Does the Duty to Preserve Include the Duty to Recover Electronic Data?
The case law is clear: once litigation is reasonably foreseeable, both parties in civil litigation have a duty to preserve electronic data that would be relevant to a claim or defense. If a party destroys evidence, even unintentionally, this could be construed as spoliation. The sanctions available after spoliation include an adverse inference instruction, monetary sanctions or even dismissal of claims in extreme cases.
However, does the duty to preserve evidence also include a duty to recover? In some cases, the answer is yes. In a memorandum opinion dated March 1, 2013, Beck v. Test Masters Educational Services, 2013 WL 772879 (D.D.C.), a district court reviewed the facts of a case where the plaintiff eDiscovery requests were propounded, seeking email threads from the defendant, among other things. After a limited defense production was served, the plaintiffs filed a motion to compel discovery of certain emails.

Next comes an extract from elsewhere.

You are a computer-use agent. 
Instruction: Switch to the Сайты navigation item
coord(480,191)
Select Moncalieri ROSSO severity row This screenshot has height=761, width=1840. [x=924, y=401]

Defendant claimed a computer crash subsequently destroyed all the emails that it had a duty to preserve. In consideration of plaintiff’s motion, the court found that the defendants “failed to make any serious effort to recover the data.” While the court was hesitant to find the defendants acted intentionally or maliciously (although the court noted that finding was not wholly unsupported), it also made clear that the defendant’s conduct was not accidental. This “lackadaisical response” to the computer crash was a serious disregard for the duty to preserve evidence for electronic data discovery.
In light of these actions, the court affirmed the lower court’s finding of spoliation and that the appropriate sanction was a negative inference instruction.